[Data to examine — start]

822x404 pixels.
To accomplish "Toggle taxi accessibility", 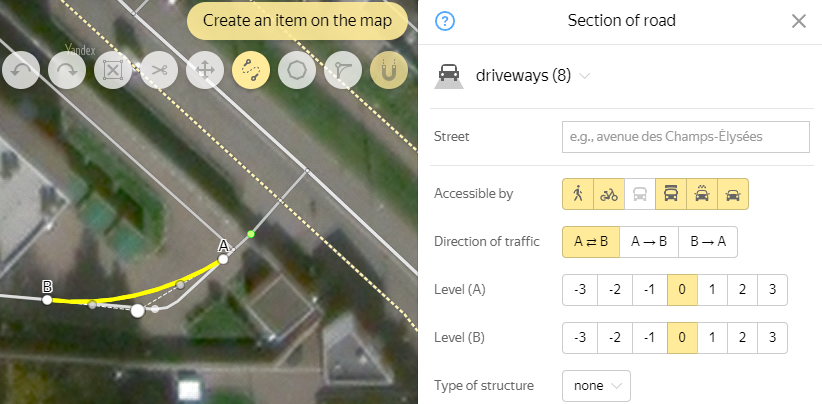I will pyautogui.click(x=702, y=194).
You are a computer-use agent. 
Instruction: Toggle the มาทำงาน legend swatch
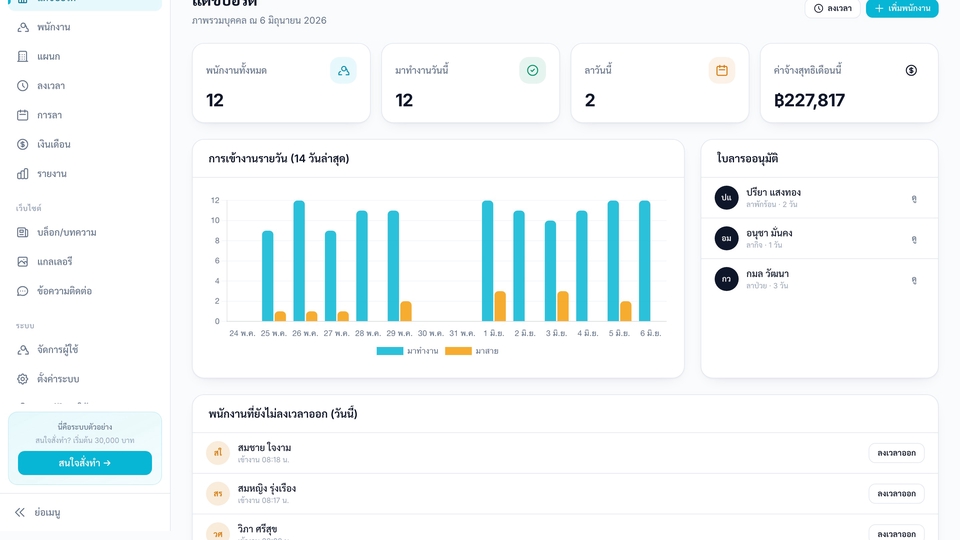coord(390,351)
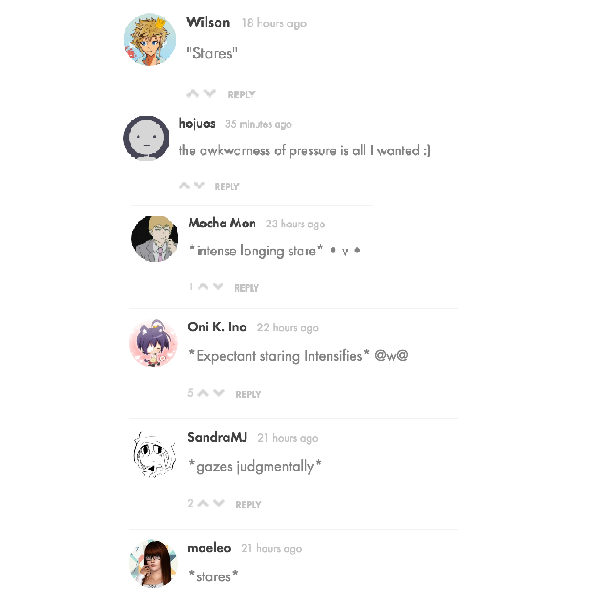Open Wilson's profile avatar
This screenshot has width=600, height=600.
point(150,39)
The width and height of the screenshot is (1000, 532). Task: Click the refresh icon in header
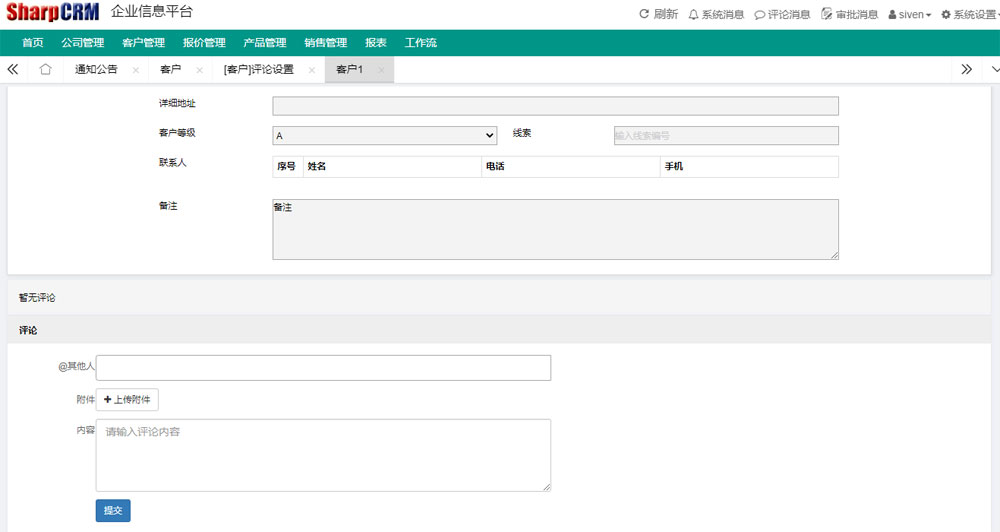click(x=645, y=14)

[Data to examine — finish]

#### [What to do]
An exact copy is needed of the lines running from the one containing "The width and" through the last line of the material, and of no others; pictures stay out.

#### [Answer box]
The width and height of the screenshot is (1000, 532). Task: Click the refresh icon in header
click(x=645, y=14)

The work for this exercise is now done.